Differentiation of progenitors in a controlled environment improves the repair of critical-sized calvarial bone defects; however, integrating micro RNA (miRNA) therapy with 3D printed scaffolds still remains a challenge for craniofacial reconstruction. In this study, we aimed to engineer three-dimensional (3D) printed hybrid scaffolds as a new ex situ miR-148b expressing delivery system for osteogenic induction of rat bone marrow stem cells (rBMSCs) in vitro, and also in vivo in critical-sized rat calvarial defects. miR-148b-transfected rBMSCs underwent early differentiation in collagen-infilled 3D printed hybrid scaffolds, expressing significant levels of osteogenic markers compared to non-transfected rBMSCs, as confirmed by gene expression and immunohistochemical staining. Furthermore, after eight weeks of implantation, micro-computed tomography, histology and immunohistochemical staining results indicated that scaffolds loaded with miR-148b-transfected rBMSCs improved bone regeneration considerably compared to the scaffolds loaded with non-transfected rBMSCs and facilitated near-complete repair of critical-sized calvarial defects. In conclusion, our results demonstrate that collagen-infilled 3D printed scaffolds serve as an effective system for miRNA transfected progenitor cells, which has a promising potential for stimulating osteogenesis and calvarial bone repair.

Thermally-controlled extrusion-based bioprinting of collagen.

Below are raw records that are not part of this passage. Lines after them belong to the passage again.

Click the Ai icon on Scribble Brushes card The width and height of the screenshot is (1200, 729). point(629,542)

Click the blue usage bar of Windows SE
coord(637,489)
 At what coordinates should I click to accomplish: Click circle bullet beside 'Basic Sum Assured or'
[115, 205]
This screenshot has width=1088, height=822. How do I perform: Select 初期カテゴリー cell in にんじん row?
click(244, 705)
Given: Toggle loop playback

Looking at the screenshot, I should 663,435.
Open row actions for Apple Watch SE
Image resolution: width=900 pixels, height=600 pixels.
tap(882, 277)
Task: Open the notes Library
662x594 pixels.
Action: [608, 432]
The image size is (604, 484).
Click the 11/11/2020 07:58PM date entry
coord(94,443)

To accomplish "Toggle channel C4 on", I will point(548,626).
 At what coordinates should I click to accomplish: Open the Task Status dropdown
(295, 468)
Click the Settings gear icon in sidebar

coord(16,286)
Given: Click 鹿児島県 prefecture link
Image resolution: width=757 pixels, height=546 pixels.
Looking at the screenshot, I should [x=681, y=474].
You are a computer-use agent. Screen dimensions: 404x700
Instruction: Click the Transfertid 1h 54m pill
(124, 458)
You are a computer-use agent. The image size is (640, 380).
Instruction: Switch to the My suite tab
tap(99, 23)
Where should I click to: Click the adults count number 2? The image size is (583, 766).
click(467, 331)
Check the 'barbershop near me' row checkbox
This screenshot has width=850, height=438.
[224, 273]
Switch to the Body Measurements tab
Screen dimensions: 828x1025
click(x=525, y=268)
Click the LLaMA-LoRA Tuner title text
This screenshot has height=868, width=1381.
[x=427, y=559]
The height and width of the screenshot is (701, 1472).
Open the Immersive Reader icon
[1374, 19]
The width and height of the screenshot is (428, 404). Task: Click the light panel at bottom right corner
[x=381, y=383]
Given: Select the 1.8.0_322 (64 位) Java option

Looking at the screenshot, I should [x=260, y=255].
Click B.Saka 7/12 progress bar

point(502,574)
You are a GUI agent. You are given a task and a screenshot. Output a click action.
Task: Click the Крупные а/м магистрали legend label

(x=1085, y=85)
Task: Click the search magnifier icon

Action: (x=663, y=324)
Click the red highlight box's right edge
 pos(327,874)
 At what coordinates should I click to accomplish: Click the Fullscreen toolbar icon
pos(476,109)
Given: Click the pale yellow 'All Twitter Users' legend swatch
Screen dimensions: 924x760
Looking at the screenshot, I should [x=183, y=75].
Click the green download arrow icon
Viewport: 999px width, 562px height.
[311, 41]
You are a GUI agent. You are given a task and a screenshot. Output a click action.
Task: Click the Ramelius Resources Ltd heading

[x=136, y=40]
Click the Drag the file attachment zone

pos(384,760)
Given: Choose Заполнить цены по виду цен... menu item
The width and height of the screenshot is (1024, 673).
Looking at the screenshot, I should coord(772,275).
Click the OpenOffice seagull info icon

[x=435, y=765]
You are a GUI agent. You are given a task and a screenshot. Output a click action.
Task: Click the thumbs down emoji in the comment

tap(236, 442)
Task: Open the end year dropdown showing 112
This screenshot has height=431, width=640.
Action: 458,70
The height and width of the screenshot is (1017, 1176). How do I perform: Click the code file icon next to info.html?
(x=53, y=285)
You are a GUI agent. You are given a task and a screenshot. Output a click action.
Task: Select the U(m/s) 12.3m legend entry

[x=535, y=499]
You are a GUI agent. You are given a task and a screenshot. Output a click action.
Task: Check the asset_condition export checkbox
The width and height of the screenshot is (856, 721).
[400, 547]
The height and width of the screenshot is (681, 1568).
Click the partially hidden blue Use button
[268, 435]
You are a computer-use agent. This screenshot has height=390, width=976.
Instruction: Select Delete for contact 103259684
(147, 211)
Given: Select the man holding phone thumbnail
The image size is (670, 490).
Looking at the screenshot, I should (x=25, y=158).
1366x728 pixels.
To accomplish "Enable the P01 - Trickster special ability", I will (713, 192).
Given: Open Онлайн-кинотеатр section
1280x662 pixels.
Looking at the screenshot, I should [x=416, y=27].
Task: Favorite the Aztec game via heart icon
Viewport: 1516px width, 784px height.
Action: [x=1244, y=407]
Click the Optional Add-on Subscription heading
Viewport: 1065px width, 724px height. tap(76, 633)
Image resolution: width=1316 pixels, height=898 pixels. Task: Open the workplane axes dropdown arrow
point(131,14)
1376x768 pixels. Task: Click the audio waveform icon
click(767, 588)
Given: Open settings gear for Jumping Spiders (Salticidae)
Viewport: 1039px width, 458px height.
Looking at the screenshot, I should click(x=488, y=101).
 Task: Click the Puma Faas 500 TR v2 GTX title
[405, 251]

Thermally-crosslinked hydrogels in bioprinting have gained increasing attention due to their ability to undergo tunable crosslinking by modulating the temperature and time of crosslinking. In this paper, we present a new bioink composed of collagen type-I and Pluronic® F-127 hydrogels, which was bioprinted using a thermally-controlled bioprinting unit. Bioprintability and rheology of the composite bioink was studied in a thorough manner in order to determine the optimal bioprinting time and extrusion profile of the bioink for fabrication of three-dimensional (3D) constructs, respectively. It was observed that collagen fibers aligned themselves along the directions of the printed filaments after bioprinting based on the results on an anisotropy study. Furthermore, rat bone marrow-derived stem cells (rBMSCs) were bioprinted in order to determine the effect of thermally-controlled extrusion process. In vitro viability and proliferation study revealed that rBMSCs were able to maintain their viability after extrusion and attached to collagen fibers, spread and proliferated within the constructs up to seven days of culture.